### Work to complete
The records that follow are to be repeated without alteration.

Data for this exercise START

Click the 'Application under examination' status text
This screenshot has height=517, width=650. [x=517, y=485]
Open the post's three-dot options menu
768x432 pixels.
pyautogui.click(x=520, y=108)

Data for this exercise END

### Response to this task
Click the 'Application under examination' status text
This screenshot has height=517, width=650. [x=517, y=485]
Open the post's three-dot options menu
768x432 pixels.
pyautogui.click(x=520, y=108)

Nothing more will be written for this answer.